No cabía sino una solución: el nicho de César. La idea brotó… y pareció un escopetazo. En el piso de la Rambla corrió como un escalofrío. ¡César! ¿No habría algo sacrílego en aquel emparejamiento, en aquella promiscuidad?
Pero ¿quién se atrevía a decir en voz alta una cosa así? Matías planteó el asunto con tal autoridad, que ni siquiera Pilar se atrevió a oponer ningún reparo.

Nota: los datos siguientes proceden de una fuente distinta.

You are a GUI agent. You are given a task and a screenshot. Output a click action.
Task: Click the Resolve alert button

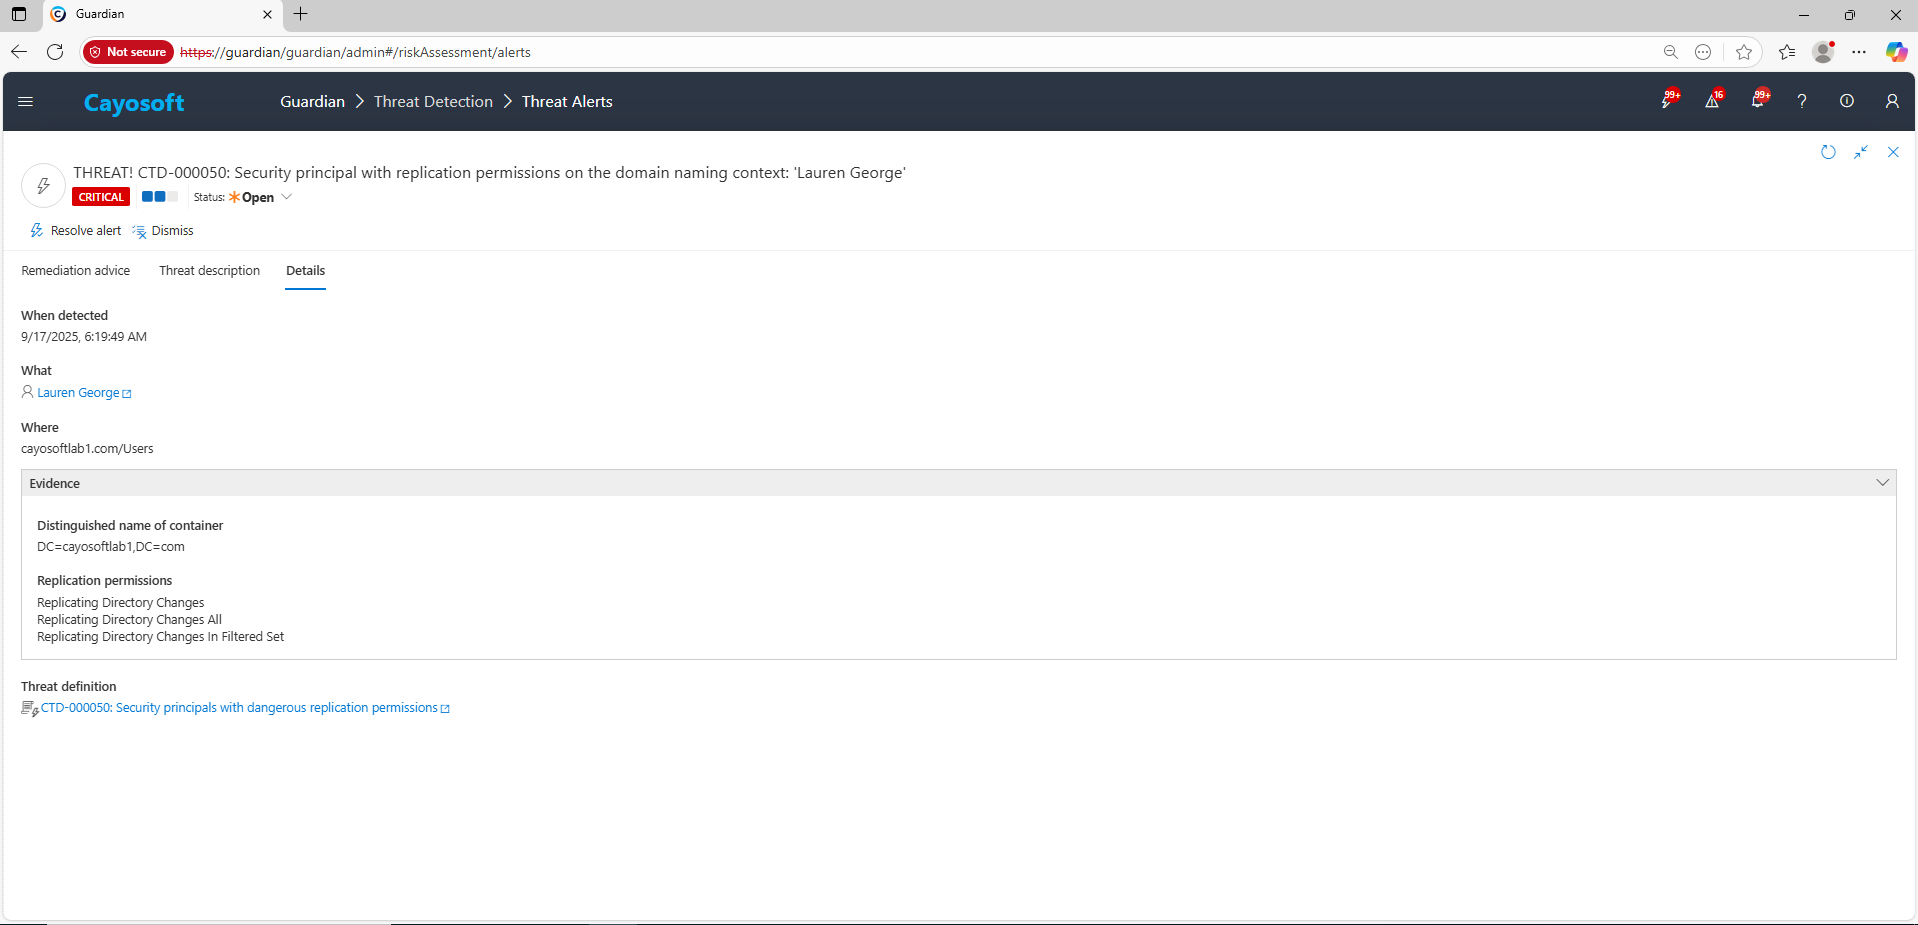76,231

Celebróse el entierro. Las mujeres se quedaron en casa sentadas en semicírculo, sin apenas hablarse. Los hombres acompañaron la carroza fúnebre. El pequeño Manuel presidió el cortejo, con un traje que en cuestión de horas fue teñido de negro. Matías, Ignacio y Eloy se compraron corbata negra y se colocaron un brazal. En la comitiva formaban también Mateo, Pachín, el dueño de la Perfumería Diana, el patrón del
Cocodrilo
, los amigos de Matías y todos los componentes de la
Gerona Jazz
, los compañeros de Paz.
El momento en que se descubrió el nicho en que descansaban los restos de César fue particularmente dramático. Otra vez los albañiles en acción… La lápida cedió por fin. Manuel miró con ojos desorbitados el féretro de su primo. Matías e Ignacio se mordieron los labios hasta casi hacerlos sangrar. El ataúd de tía Conchi quedó depositado encima del de César y el nicho fue cerrado de nuevo. Hacía frío en el cementerio. Todas las coronas en torno se habían marchitado y los cipreses se elevaban como siempre, destacando sin fuerza contra el cielo grisáceo. Mosén Alberto rezó: «Padre nuestro, que estás en los cielos…» Y todo el mundo contestó a coro, con voz muy queda. Los albañiles se habían retirado empujando la carretilla.